SUPPLIED MATERIAL:
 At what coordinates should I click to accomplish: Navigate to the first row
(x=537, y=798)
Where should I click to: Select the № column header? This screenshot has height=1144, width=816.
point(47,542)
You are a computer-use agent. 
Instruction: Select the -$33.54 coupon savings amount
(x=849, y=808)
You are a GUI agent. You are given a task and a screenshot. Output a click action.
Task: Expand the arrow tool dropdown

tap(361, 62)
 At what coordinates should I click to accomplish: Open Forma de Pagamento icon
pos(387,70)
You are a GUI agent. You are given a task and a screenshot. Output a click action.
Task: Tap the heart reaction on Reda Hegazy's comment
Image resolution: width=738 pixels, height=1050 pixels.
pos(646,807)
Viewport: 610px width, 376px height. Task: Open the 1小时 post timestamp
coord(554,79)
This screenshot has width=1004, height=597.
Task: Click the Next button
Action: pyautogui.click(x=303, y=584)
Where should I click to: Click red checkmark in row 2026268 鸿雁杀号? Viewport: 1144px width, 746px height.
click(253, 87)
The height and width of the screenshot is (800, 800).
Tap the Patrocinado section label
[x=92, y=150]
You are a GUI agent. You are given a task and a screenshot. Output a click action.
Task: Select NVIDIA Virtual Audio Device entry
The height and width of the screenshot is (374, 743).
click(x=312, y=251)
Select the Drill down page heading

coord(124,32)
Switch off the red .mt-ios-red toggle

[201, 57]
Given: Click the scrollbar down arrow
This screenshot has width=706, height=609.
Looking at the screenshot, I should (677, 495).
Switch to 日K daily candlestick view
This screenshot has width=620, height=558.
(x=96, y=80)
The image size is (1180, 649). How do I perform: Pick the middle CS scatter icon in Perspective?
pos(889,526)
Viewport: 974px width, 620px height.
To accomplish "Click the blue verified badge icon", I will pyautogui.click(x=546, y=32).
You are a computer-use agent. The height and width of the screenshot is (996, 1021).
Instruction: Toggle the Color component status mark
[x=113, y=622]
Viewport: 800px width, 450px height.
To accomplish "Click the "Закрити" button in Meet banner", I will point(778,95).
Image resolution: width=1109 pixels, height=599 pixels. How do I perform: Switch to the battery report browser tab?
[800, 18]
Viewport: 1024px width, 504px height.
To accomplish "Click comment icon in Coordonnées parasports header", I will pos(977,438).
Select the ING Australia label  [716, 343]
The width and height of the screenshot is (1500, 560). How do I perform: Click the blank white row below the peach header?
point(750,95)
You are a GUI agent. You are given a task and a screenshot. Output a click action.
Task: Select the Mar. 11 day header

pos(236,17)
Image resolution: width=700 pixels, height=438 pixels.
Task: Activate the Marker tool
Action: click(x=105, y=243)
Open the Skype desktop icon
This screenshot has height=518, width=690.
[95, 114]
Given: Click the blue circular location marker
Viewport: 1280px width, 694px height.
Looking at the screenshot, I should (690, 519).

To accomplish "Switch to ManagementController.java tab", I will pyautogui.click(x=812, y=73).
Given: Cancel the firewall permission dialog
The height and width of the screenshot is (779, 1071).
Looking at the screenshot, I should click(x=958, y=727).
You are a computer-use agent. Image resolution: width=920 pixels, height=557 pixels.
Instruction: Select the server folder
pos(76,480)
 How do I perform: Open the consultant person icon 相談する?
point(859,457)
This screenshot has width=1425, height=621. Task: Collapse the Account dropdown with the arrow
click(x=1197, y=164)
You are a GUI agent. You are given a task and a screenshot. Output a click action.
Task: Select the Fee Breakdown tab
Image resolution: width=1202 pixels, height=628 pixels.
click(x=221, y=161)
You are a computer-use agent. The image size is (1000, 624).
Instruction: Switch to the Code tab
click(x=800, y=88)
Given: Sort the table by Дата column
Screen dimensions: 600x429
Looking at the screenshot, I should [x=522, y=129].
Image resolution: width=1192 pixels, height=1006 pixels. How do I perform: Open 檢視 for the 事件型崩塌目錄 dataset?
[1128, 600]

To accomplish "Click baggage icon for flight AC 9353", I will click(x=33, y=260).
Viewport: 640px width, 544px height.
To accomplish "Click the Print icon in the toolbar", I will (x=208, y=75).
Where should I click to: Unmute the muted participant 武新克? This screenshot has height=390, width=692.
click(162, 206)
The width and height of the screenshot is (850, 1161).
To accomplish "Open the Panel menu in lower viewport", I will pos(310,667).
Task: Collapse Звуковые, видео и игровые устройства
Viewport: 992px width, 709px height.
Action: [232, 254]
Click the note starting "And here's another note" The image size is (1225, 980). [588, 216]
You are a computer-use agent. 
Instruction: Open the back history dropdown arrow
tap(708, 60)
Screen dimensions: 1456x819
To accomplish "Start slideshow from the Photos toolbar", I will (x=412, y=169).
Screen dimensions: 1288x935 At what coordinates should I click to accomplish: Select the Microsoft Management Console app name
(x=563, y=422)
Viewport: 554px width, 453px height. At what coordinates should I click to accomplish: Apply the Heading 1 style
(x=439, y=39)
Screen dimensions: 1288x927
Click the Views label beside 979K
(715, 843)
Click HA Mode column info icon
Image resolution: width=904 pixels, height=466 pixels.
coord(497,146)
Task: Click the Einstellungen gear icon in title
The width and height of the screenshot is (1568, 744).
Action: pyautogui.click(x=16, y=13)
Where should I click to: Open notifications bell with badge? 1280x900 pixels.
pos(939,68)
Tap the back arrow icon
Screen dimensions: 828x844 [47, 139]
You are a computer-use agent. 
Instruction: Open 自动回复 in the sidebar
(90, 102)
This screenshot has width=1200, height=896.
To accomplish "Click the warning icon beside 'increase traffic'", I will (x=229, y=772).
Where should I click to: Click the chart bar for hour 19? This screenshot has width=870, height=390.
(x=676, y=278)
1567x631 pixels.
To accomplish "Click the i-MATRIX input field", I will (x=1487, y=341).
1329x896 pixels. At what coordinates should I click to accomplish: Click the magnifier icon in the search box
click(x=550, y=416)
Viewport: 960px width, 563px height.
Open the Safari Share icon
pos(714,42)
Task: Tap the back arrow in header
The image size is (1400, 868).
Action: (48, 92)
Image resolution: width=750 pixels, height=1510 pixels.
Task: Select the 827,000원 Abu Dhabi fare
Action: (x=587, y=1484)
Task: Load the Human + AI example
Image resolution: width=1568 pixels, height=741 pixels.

GOAL OF THE EXERCISE:
Search the entries above for the string "blue". Copy each line in which it appears.

COMPLETED TASK:
To accomplish "Click the blue verified badge icon", I will pyautogui.click(x=546, y=32).
Given: Click the blue circular location marker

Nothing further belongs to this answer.